### Exercise directions
Transcribe every record exactly.

### Dataset entries

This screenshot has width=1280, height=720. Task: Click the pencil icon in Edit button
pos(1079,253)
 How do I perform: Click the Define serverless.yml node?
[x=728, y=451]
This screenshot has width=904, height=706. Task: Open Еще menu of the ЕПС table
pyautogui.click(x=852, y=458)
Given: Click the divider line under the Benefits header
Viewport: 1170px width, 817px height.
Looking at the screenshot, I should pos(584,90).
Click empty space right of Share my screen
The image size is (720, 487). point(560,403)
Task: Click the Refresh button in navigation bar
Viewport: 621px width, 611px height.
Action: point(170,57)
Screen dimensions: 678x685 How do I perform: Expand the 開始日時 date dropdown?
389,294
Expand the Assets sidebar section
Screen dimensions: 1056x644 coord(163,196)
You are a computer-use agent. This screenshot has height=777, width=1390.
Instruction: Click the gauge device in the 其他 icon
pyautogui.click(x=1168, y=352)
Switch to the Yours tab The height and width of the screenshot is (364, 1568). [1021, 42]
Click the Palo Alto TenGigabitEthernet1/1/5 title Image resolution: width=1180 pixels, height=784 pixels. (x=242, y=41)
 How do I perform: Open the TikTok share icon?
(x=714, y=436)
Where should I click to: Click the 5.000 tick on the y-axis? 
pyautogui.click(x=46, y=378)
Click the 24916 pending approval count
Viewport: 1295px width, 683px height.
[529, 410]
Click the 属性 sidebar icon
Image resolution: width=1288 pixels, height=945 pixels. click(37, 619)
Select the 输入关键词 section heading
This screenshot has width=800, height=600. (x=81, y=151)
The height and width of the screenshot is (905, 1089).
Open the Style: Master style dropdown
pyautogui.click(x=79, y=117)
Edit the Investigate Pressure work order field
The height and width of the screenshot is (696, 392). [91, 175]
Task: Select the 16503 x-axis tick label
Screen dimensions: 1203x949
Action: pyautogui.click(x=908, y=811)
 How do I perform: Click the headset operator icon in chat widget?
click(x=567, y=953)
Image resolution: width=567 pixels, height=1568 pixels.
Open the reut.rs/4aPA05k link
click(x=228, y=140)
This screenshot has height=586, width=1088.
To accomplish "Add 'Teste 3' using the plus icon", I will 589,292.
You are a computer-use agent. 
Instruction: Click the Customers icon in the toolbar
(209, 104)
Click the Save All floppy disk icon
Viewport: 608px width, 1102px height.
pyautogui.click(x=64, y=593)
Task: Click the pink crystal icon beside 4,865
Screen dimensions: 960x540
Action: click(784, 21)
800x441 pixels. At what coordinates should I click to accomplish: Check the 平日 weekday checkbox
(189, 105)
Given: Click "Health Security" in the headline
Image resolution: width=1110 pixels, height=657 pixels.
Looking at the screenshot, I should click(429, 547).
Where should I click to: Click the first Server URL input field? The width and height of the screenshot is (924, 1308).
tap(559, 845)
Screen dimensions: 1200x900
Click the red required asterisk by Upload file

### Reply
This screenshot has width=1280, height=720. Task: Click the pencil icon in Edit button
pos(1079,253)
 How do I perform: Click the Define serverless.yml node?
[x=728, y=451]
This screenshot has width=904, height=706. Task: Open Еще menu of the ЕПС table
pyautogui.click(x=852, y=458)
Given: Click the divider line under the Benefits header
Viewport: 1170px width, 817px height.
Looking at the screenshot, I should pos(584,90).
Click empty space right of Share my screen
The image size is (720, 487). point(560,403)
Task: Click the Refresh button in navigation bar
Viewport: 621px width, 611px height.
Action: point(170,57)
Screen dimensions: 678x685 How do I perform: Expand the 開始日時 date dropdown?
389,294
Expand the Assets sidebar section
Screen dimensions: 1056x644 coord(163,196)
You are a computer-use agent. This screenshot has height=777, width=1390.
Instruction: Click the gauge device in the 其他 icon
pyautogui.click(x=1168, y=352)
Switch to the Yours tab The height and width of the screenshot is (364, 1568). [1021, 42]
Click the Palo Alto TenGigabitEthernet1/1/5 title Image resolution: width=1180 pixels, height=784 pixels. (x=242, y=41)
 How do I perform: Open the TikTok share icon?
(x=714, y=436)
Where should I click to: Click the 5.000 tick on the y-axis? 
pyautogui.click(x=46, y=378)
Click the 24916 pending approval count
Viewport: 1295px width, 683px height.
[529, 410]
Click the 属性 sidebar icon
Image resolution: width=1288 pixels, height=945 pixels. click(37, 619)
Select the 输入关键词 section heading
This screenshot has width=800, height=600. (x=81, y=151)
The height and width of the screenshot is (905, 1089).
Open the Style: Master style dropdown
pyautogui.click(x=79, y=117)
Edit the Investigate Pressure work order field
The height and width of the screenshot is (696, 392). [91, 175]
Task: Select the 16503 x-axis tick label
Screen dimensions: 1203x949
Action: pyautogui.click(x=908, y=811)
 How do I perform: Click the headset operator icon in chat widget?
click(x=567, y=953)
Image resolution: width=567 pixels, height=1568 pixels.
Open the reut.rs/4aPA05k link
click(x=228, y=140)
This screenshot has height=586, width=1088.
To accomplish "Add 'Teste 3' using the plus icon", I will 589,292.
You are a computer-use agent. 
Instruction: Click the Customers icon in the toolbar
(209, 104)
Click the Save All floppy disk icon
Viewport: 608px width, 1102px height.
pyautogui.click(x=64, y=593)
Task: Click the pink crystal icon beside 4,865
Screen dimensions: 960x540
Action: click(784, 21)
800x441 pixels. At what coordinates should I click to accomplish: Check the 平日 weekday checkbox
(189, 105)
Given: Click "Health Security" in the headline
Image resolution: width=1110 pixels, height=657 pixels.
Looking at the screenshot, I should click(429, 547).
Where should I click to: Click the first Server URL input field? The width and height of the screenshot is (924, 1308).
tap(559, 845)
Screen dimensions: 1200x900
Click the red required asterisk by Upload file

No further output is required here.